**What the exercise asks:**
Retype, exactly as written, every line from the one containing "Task: Click run" through the last line of the records below, both included; skip the pictures.

** Data records follows **

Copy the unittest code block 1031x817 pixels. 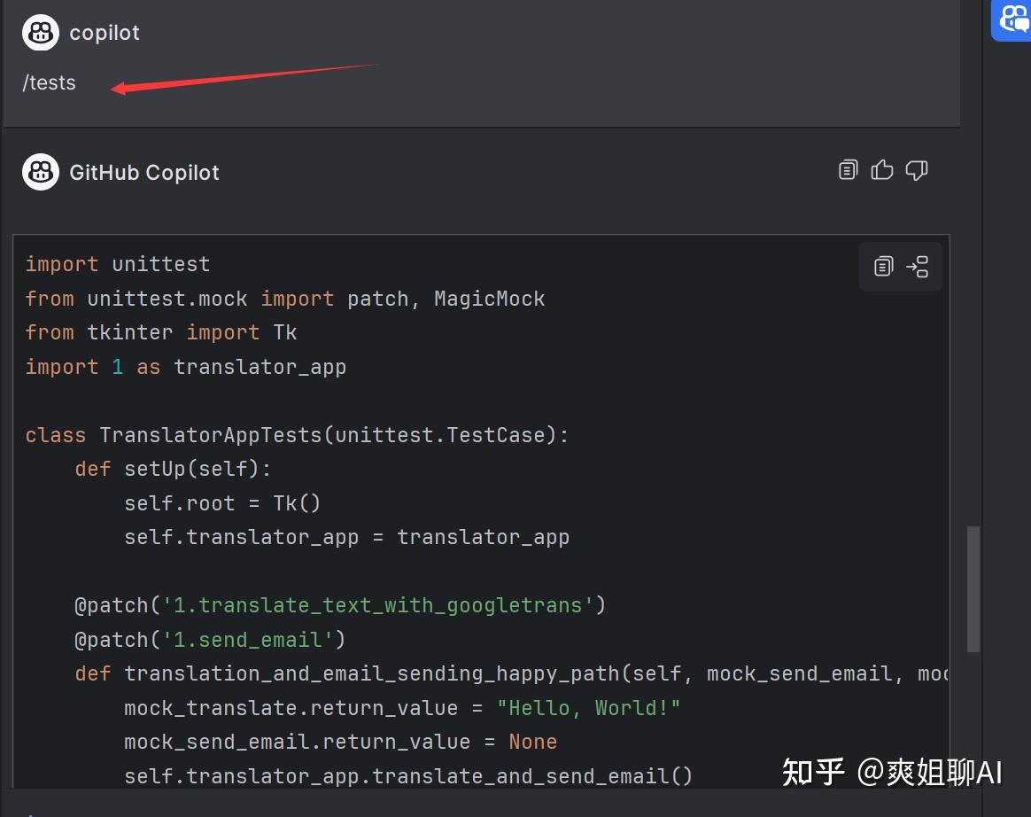(x=882, y=266)
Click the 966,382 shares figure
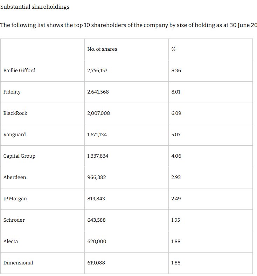The height and width of the screenshot is (276, 257). tap(97, 177)
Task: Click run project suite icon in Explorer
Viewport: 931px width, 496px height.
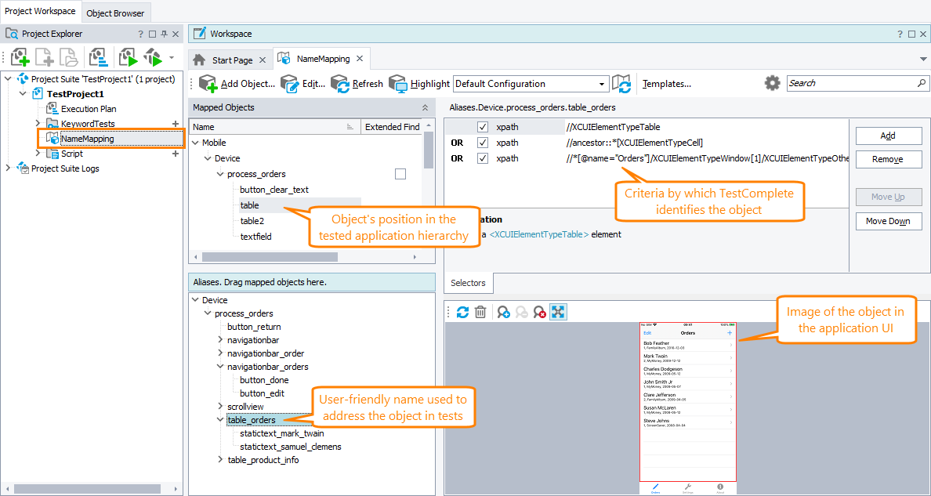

** End of Data records **

**Output of the task:**
Task: Click run project suite icon in Explorer
Viewport: 931px width, 496px height.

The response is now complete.